Namun demikian, wartawan tidak diperbolehkan masuk oleh dua
petugas Kepolisian yang berjaga di pintu Ruang Sidang Utama Prof. H. Oemar Seno
Adji.
Merespon hal itu, pengamat hukum Universitas Al Azhar
Indonesia, Suparji Ahmad mengatakan seharusnya persidangan menjadi rang terang
benderang.
Kata Suparji, persidangan Jumhur adalah ruang pembuktian
dakwaan, sehinga penasehata memiliki hak untuk melakukan pembelaan.
Suparji mencatat ada keanehan dalam penanganan kasus yang
menjerat Jumhur.

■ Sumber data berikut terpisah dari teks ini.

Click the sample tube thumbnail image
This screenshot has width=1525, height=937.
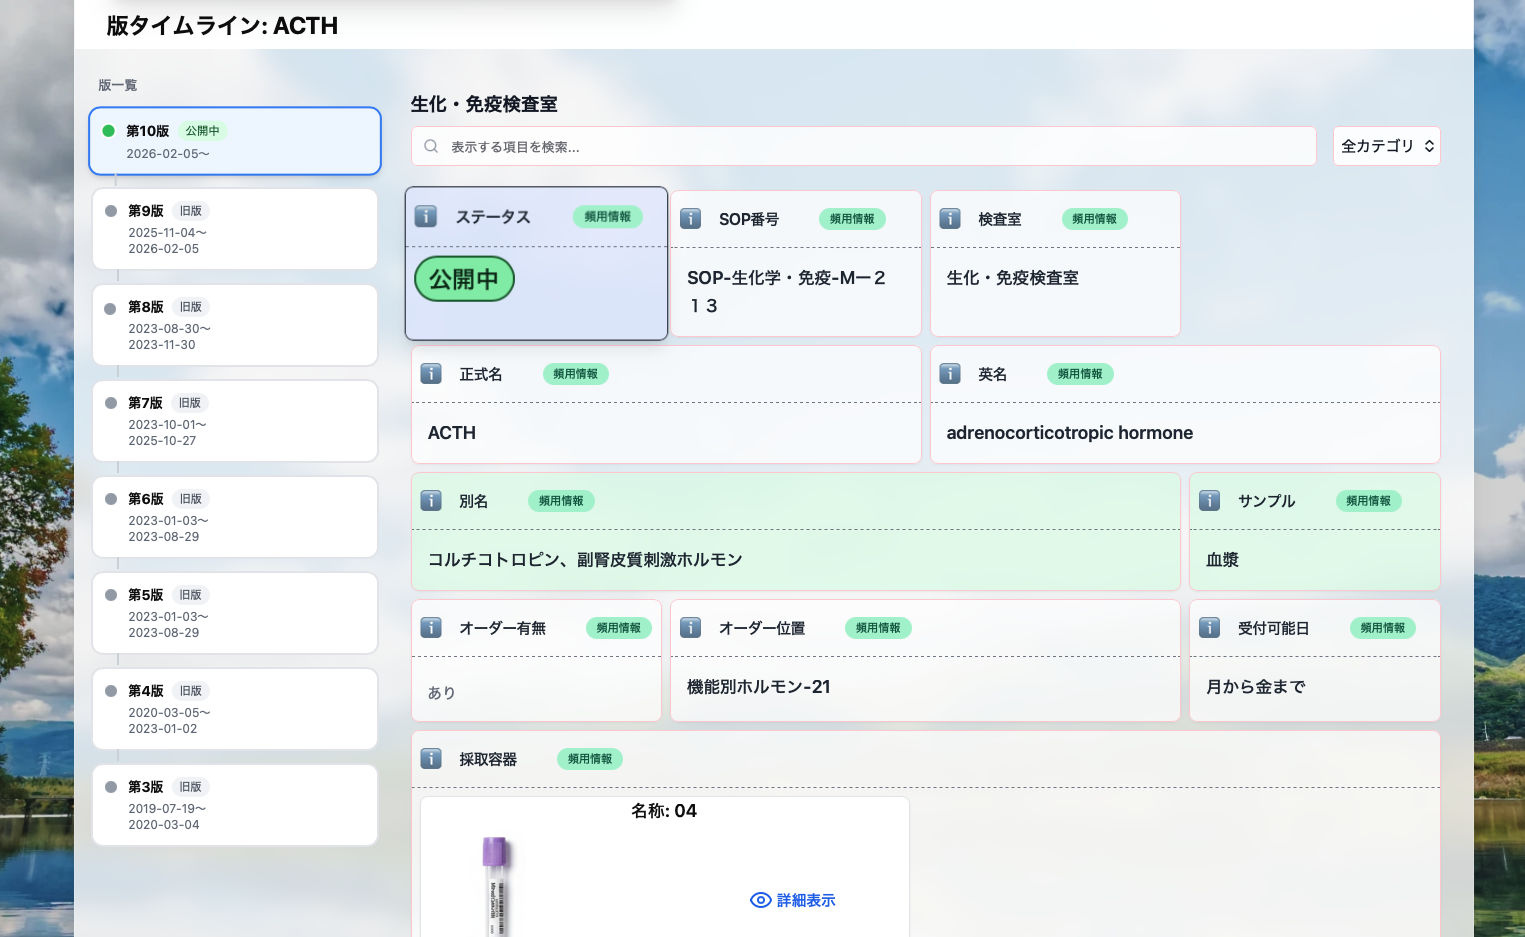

Padahal perkara bermula dari ekspresi untuk menyampaikan
pendapat tapi menimbulkan pertanggungjawaban pidana.
"Sebagian publik mempertanyakan ketika tersangka
diborgol seperti layaknya memperlakukan tersangka teroris atau tipikor,"

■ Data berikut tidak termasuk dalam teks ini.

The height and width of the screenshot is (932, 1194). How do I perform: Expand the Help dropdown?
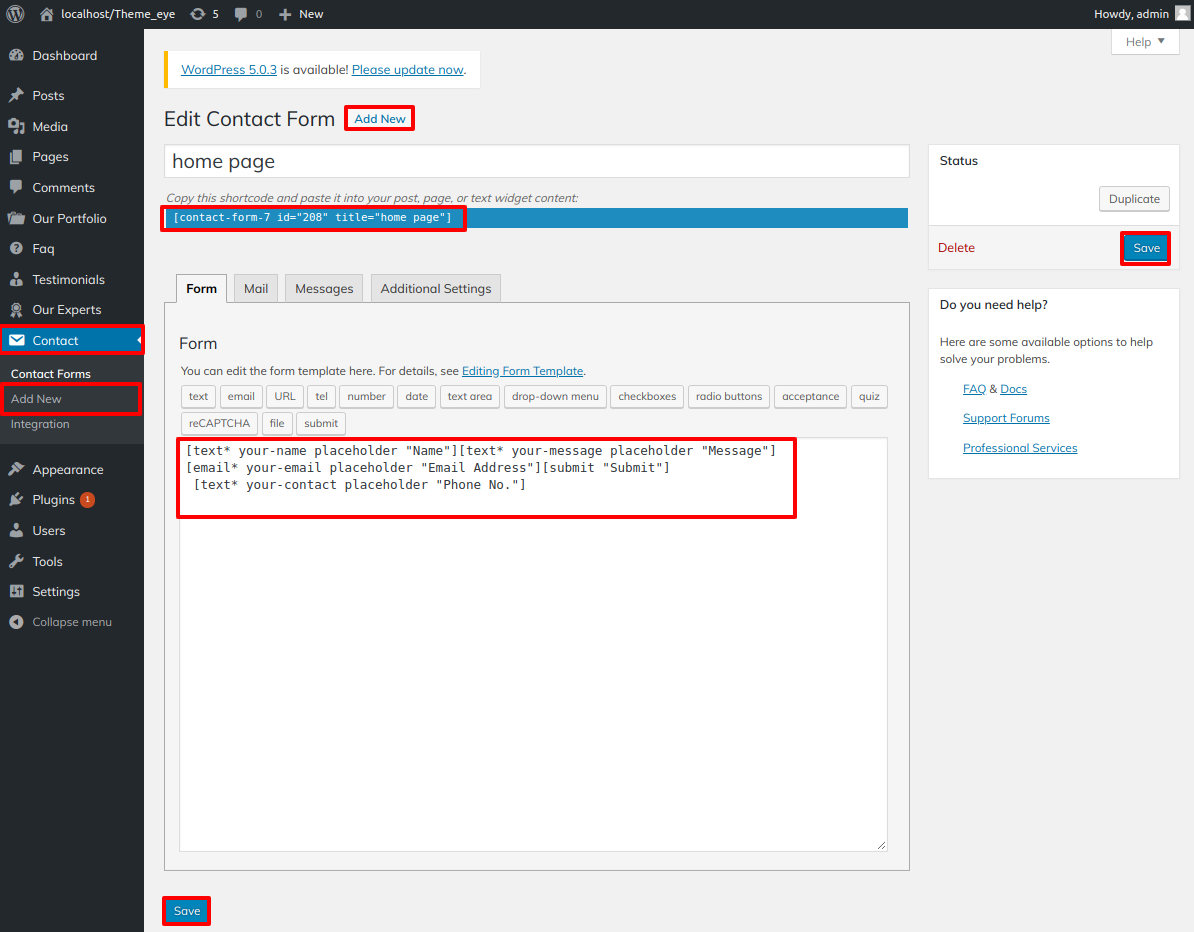(1145, 42)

demikian kata Suparji kepada Kantor Berita Politik RMOL, Kamis (28/1).
Lebih lanjut Suparji menjelaskan alasan persidangan yang
membatasi peliputan media karena ruangan tidak cukup makin mengindikasikan ada
keanehan.
"Adanya pembatasan liputan media dengan alasan ruangan
tidak cukup juga menambah keanehan perjalanan perkara ini," tandasnya.
Suparji mengatakan yang paling mendasar dari penegakan hukum
terhadap pihak yang bersuara kritis terhadap setiap kebijakan dan regulasi.